My Guitar Center experience wasn’t as good, unfortunately. I showed up to pick up my major purchase (I spent a decent amount of money – he wasn’t a starter model). I was so excited, and I wanted them to be excited for me. There was no one around when I went in. The store is poorly set up. It’s not brightly lit, and there’s all sorts of side rooms for people to play guitars, and there was a lot of that going on, both in the rooms and out on the floor. No one acknowledged me as I stood waiting at the front desk. A kid finally showed up, and he went and got my two boxes (guitar and amp) and basically looked at my ID, had me sign and turned away. I had heard they might unbox and set the guitar up for me (as it turned out that wasn’t necessary, but it did take me a bit to figure things out on my own). I asked the clerk about a case, and he said (I’m not joking here), “Oh, I don’t know anything about the guitars.” I was so annoyed by that point that I wanted to ask him why the fuck he was working in a guitar store then. He referred me to someone on the other side of the store, and he picked my boxes up and dumped them over there.

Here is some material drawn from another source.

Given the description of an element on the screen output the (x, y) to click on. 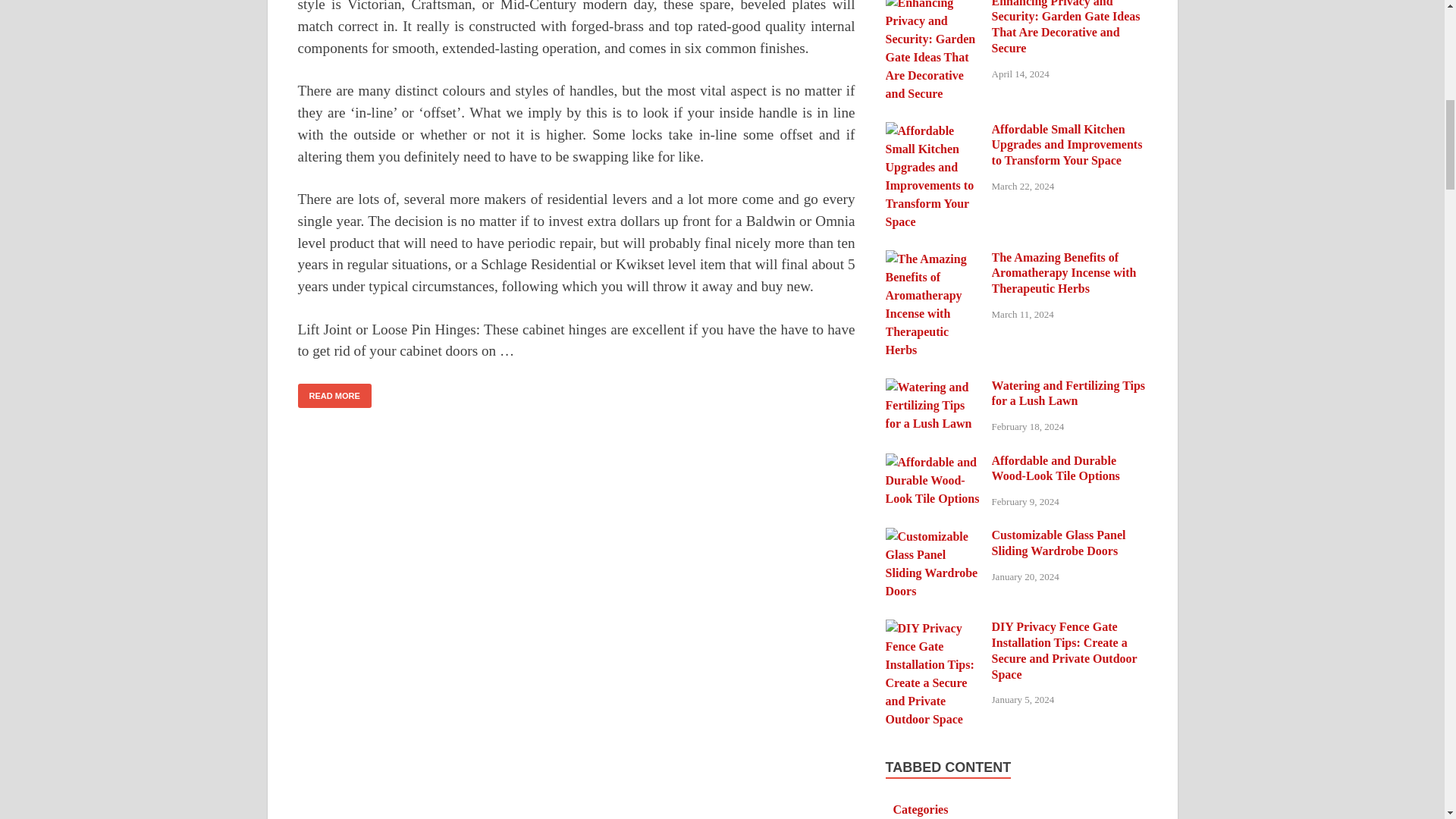
Customizable Glass Panel Sliding Wardrobe Doors (932, 535)
Affordable and Durable Wood-Look Tile Options (932, 461)
Watering and Fertilizing Tips for a Lush Lawn (932, 386)
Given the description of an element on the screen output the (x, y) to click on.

I then waited for the guy on the other side of the store, and when he waited on me he said, “What is it? an acoustic?” like I wouldn’t know how to play an electric? That kind-of annoyed me, too, and it clearly said on the box what it was. When I told him it was an Epiphone Les Paul, he pointed to a hardshell case and said, “Oh, you have to have that one. It’s made for the Les Paul.” So I shelled out another $129 and my son and I carried my boxes out. Imagine my surprise when after unboxing everything, I discovered there was no amp cable. I’d also forgotten to buy a strap, and when I attempted to put the guitar in its case, the case didn’t fit. The label on the case said “SG”. An Epiphone SG is a different model than an Epiphone Les Paul – different shape altogether.  So much for “made for the Les Paul”.

I was back at Guitar Center the next day at lunchtime, and again no one was around when I went in, and no one acknowledged my presence. All it would have taken was someone saying, “I’ll be with you in a moment, ma’am.” No, no customer service skills there whatsoever. Must be nice to be so shitty at your job and still get paid, even if it is minimum wage. When I was finally waited on, I told him the case didn’t fit. No apologies. No questions as to whether they could sell me one that did fit. They just processed the refund, and I ordered a cheaper, better case off of Amazon. Seriously, do the managers at Guitar Center not teach their employees about handling customers? I wanted some excitement (on my behalf), some attention, some acknowledgement, and they missed out big time. I was so jazzed I would have bought all kinds of accessories for my guitar. I am a novice. An experienced sales person would have made a nice commission off of me, but no, I got indifference, rudeness and stupidity.

I will consider myself fortunate that the guitar itself is a solid winner, even if the store who sold him to me isn’t so great. I would buy my Epiphone again in a heartbeat. I love my guitar. I am hooked.